WHAT YOU SHOULD DO: Count the lines below holding "agent" and answer with that number only.

Stored data entries
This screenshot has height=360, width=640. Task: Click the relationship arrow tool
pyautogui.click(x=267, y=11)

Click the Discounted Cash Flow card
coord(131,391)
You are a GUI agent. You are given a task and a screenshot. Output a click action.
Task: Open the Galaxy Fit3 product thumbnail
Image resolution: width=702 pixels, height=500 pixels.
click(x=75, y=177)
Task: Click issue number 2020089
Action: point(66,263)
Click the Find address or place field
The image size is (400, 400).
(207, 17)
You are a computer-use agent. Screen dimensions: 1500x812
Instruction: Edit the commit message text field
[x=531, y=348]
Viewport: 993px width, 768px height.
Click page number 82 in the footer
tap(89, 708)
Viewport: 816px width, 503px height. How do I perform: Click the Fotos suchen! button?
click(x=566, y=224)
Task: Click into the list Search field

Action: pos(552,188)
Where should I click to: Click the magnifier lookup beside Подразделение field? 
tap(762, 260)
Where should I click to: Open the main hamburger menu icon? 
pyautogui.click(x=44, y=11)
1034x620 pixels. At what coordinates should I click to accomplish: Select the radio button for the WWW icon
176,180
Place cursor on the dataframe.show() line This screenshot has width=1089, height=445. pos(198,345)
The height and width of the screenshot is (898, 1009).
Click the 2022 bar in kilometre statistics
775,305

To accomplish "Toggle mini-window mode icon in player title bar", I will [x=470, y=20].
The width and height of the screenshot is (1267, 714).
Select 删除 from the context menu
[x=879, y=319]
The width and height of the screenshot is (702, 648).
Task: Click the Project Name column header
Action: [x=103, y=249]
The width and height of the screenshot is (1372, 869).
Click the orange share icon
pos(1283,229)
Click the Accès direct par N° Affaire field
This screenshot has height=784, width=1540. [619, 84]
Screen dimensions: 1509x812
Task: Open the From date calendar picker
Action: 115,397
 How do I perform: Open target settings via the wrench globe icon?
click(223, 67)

RESULT FOR THIS TASK: 2